1984 McDonald's All-American Boys Game
| West | East |
| 131 | 106 |
|  | 1st half | 2nd half | Total |
| West | 62 | 69 | 131 |
| East | 56 | 50 | 106 |
- Date: April 8, 1984
- Venue: Pauley Pavilion, Los Angeles, CA
- MVP: John Williams
- Referees: 1 2 3
- Attendance: 10,214

McDonald's All-American

= 1984 McDonald's All-American Boys Game =

American high school basketball game

The 1984 McDonald's All-American Boys Game was an All-star basketball game played on Sunday, April 8, 1984 at the Pauley Pavilion in Los Angeles, California. The game's rosters featured the best and most highly recruited high school boys graduating in 1984. The game was the 7th annual version of the McDonald's All-American Game first played in 1978.

==1984 game==
10,214 people attended the game, which was played at the Pauley Pavilion, home of the UCLA Bruins. The East team had many heavily recruited guards and forwards, and top-ranked center Chris Washburn. The West team had the two best forwards of the class, Danny Manning and John Williams. At halftime, the West led 62–56. Derrick Chievous scored 16 points and had 9 rebounds, and was the top scorer of the East team, while John Williams dominated the game with 27 points and 16 rebounds, and was awarded the MVP trophy. Other good performances were Troy Lewis (18 points), Gary Grant (16) and Delray Brooks (16) for the West; and Duane Ferrell (13 points), Ed Davender (13) and Shelton Jones (15) for the East. Of the 24 players, 10 went on to play at least one game in the NBA.

===East roster===

| No. | Name | Height | Weight | Position | Hometown | High school | College of Choice |
|---|---|---|---|---|---|---|---|
| – | Michael Brown | 6-4 | 175 | G | Baltimore, MD, U.S. | Paul Laurence Dunbar | Syracuse |
| – | Derrick Chievous | 6-6 | 183 | F | Flushing, NY, U.S. | Holy Cross | Missouri |
| – | Ed Davender | 6-2 | 160 | G | Brooklyn, NY, U.S. | Boys and Girls | Kentucky |
| – | Duane Ferrell | 6-6 | 198 | F | Towson, MD, U.S. | Calvert Hall | Georgia Tech |
| – | Shelton Jones | 6-7 | 175 | F / G | Amityville, NY, U.S. | Amityville Memorial | St.
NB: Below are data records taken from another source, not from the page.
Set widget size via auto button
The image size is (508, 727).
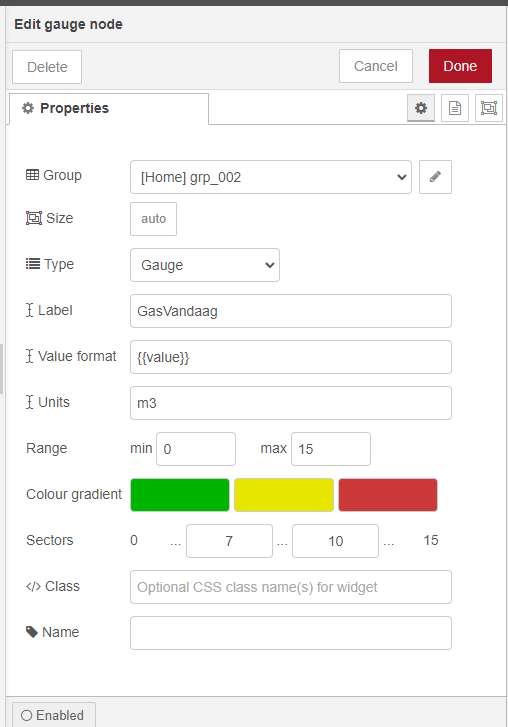[x=153, y=218]
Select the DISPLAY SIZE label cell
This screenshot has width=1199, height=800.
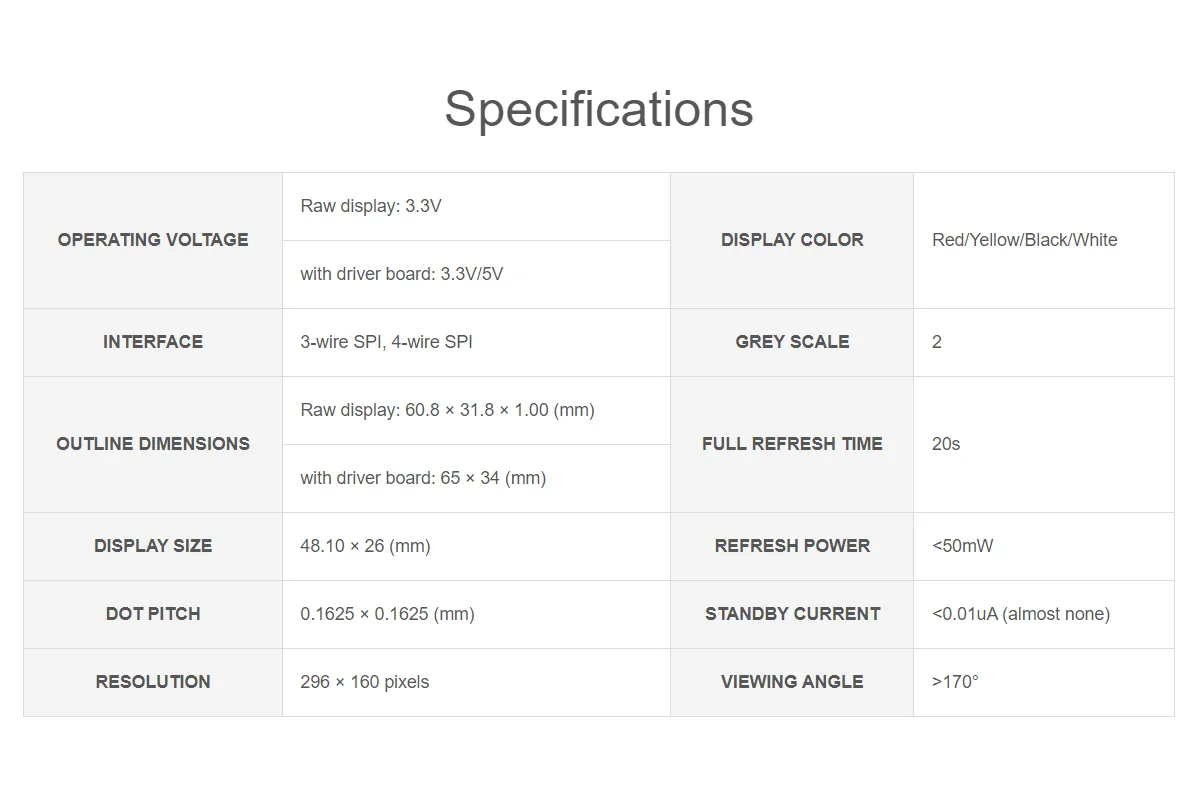pos(153,546)
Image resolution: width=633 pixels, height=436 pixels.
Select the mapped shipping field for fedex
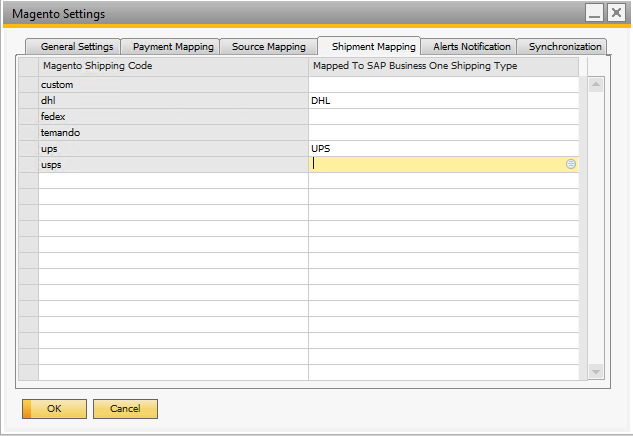click(443, 117)
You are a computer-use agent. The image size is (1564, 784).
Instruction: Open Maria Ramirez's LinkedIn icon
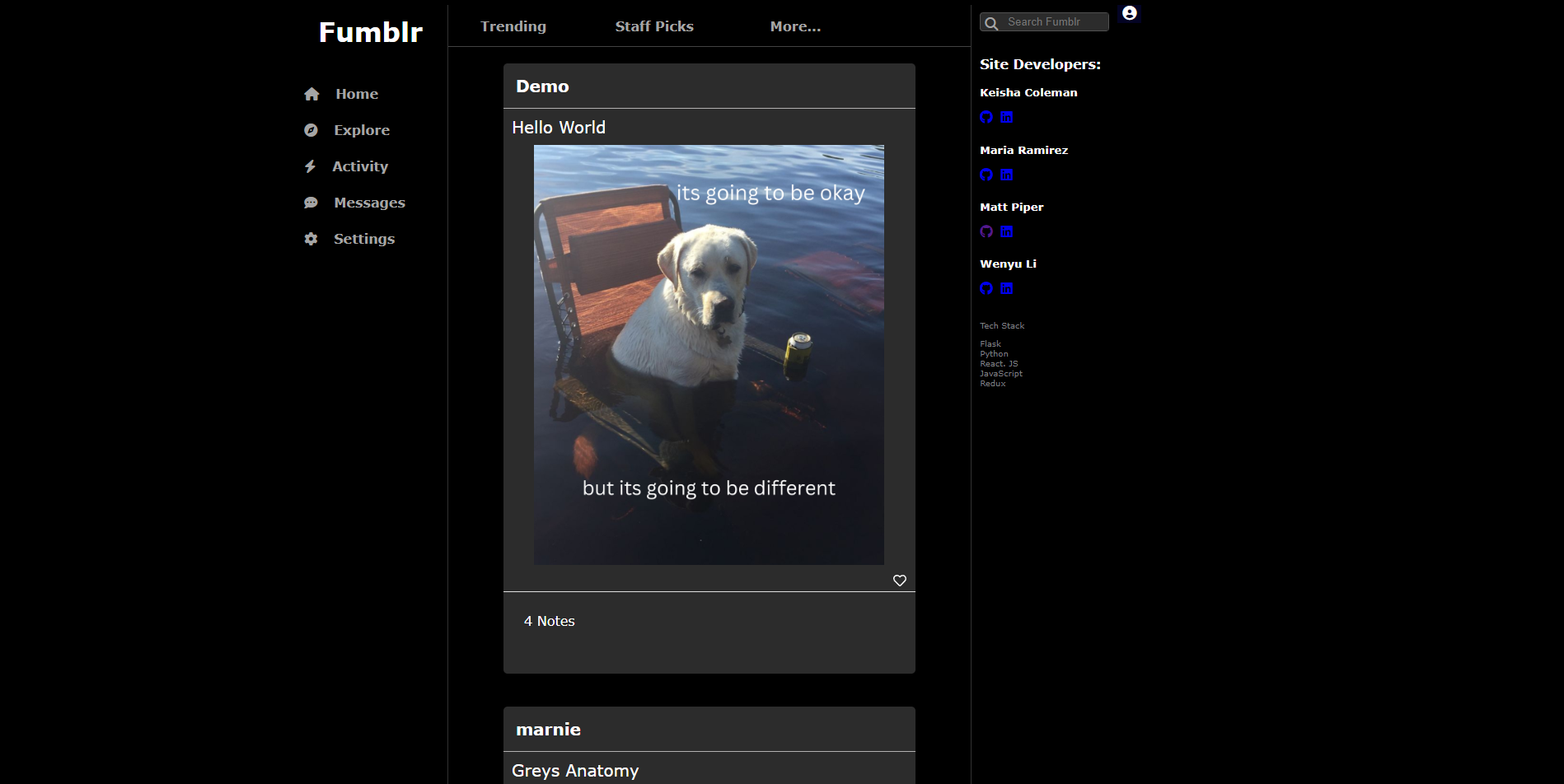pyautogui.click(x=1006, y=175)
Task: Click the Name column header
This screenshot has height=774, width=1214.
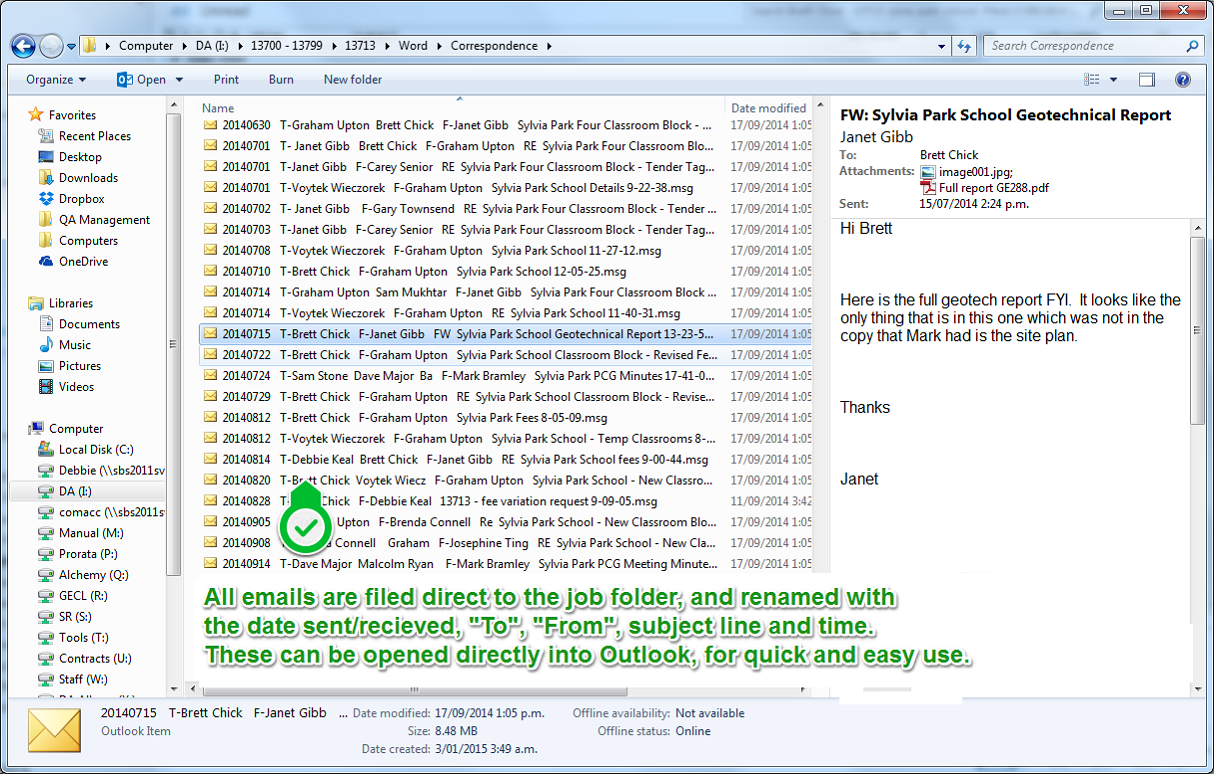Action: (218, 108)
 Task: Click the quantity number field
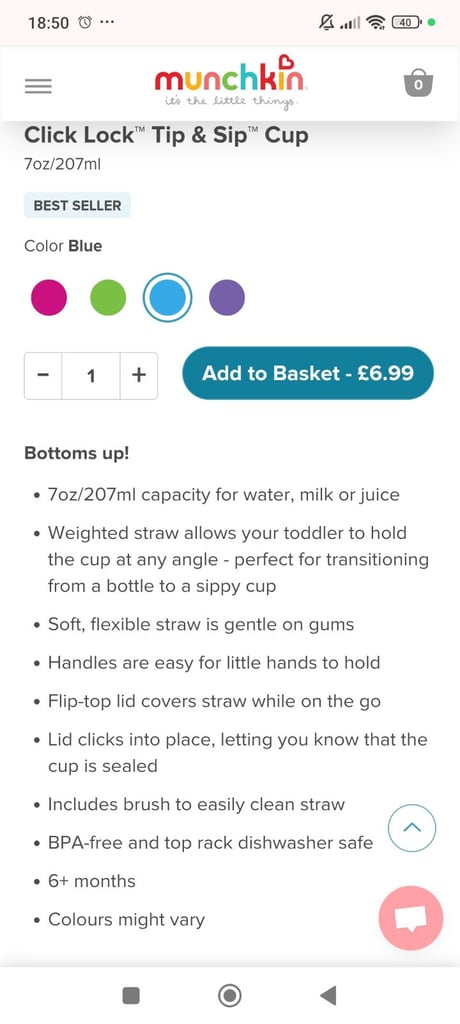click(91, 376)
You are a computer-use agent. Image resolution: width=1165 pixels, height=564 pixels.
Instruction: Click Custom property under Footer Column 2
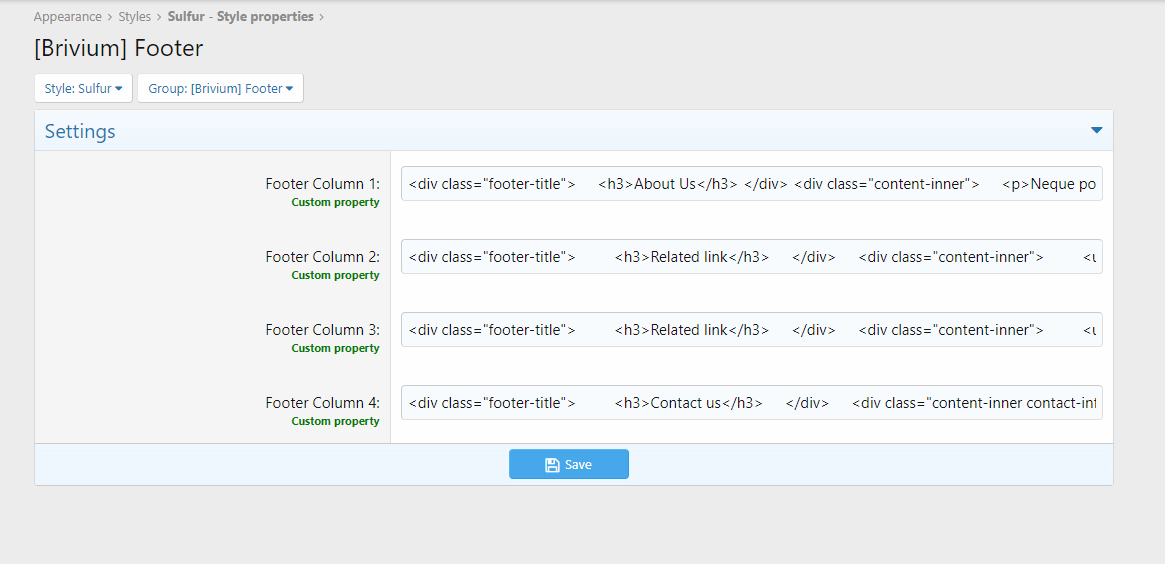coord(335,275)
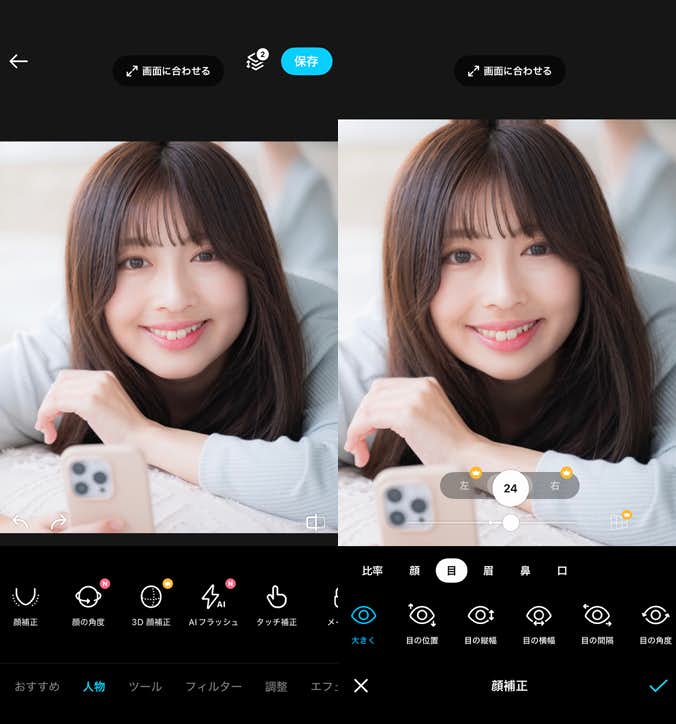Select the 目の横幅 eye width option

point(540,622)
John's |
| – | Derrick Lewis | 6-7 | 195 | F | Washington, D.C., U.S. | Archbishop Carroll | Maryland |
| – | Richard Madison | 6-8 | 212 | F | Memphis, TN, U.S. | Northside | Kentucky |
| – | David Rivers | 6-1 | 160 | G | Jersey City, NJ, U.S. | St. Anthony | Notre Dame |
| – | Charles Smith | 6-9 | 192 | C | Bridgeport, CT, U.S. | Warren Harding | Pitt |
| – | John Thompson | 6-7 | 210 | C / F | Lawrenceville, VA, U.S. | Brunswick | NC State |
| – | Kevin Walls | 6-2 | 175 | G | Camden, NJ, U.S. | Camden | Louisville |
| – | Chris Washburn | 6-11 | 235 | C | Laurinburg, NC, U.S. | Laurinburg Institute | NC State |

===West roster===

| No. | Name | Height | Weight | Position | Hometown | High school | College of Choice |
|---|---|---|---|---|---|---|---|
| – | Matt Beeuwsaert | 6-6 | 210 | F | Santa Ana, CA, U.S. | Mater Dei | Notre Dame |
| – | Delray Brooks | 6-4 | 180 | G | Michigan City, IN, U.S. | Rogers | Indiana |
| – | Gary Grant | 6-2 | 165 | G | Canton, OH, U.S. | McKinley | Michigan |
| – | Craig Jackson | 6-8 | 195 | F | Denver, CO, U.S. | Montbello | UCLA |
| – | Andrew Lang | 6-9 | 220 | C | Pine Bluff, AR, U.S. | Dollarway | Arkansas |
| – | Troy Lewis | 6-4 | 178 | G | Anderson, IN, U.S. | Anderson | Purdue |
| – | Al Lorenzen | 6-7 | 215 | F | Cedar Rapids, IA, U.S. | John F. Kennedy | Iowa |
| – | Danny Manning | 6-10 | 188 | F | Lawrence, KS, U.S. | Lawrence | Kansas |
| – | Roger McClendon | 6-4 | 175 | G | Champaign, IL, U.S. | Centennial | Cincinnati |
| – | Craig McMillan | 6-6 | 180 | G | Cloverdale, CA, U.S. | Cloverdale | Arizona |
| – | Chris Sandle | 6-8 | 215 | F | Long Beach, CA, U.S. | Poly | Arizona State |
| – | John Williams | 6-8 | 225 | C / F | Los Angeles, CA, U.S. | Crenshaw | LSU |

===Coaches===
The East team was coached by:
- Head Coach Bob Wade of Paul Laurence Dunbar High School (Baltimore, Maryland)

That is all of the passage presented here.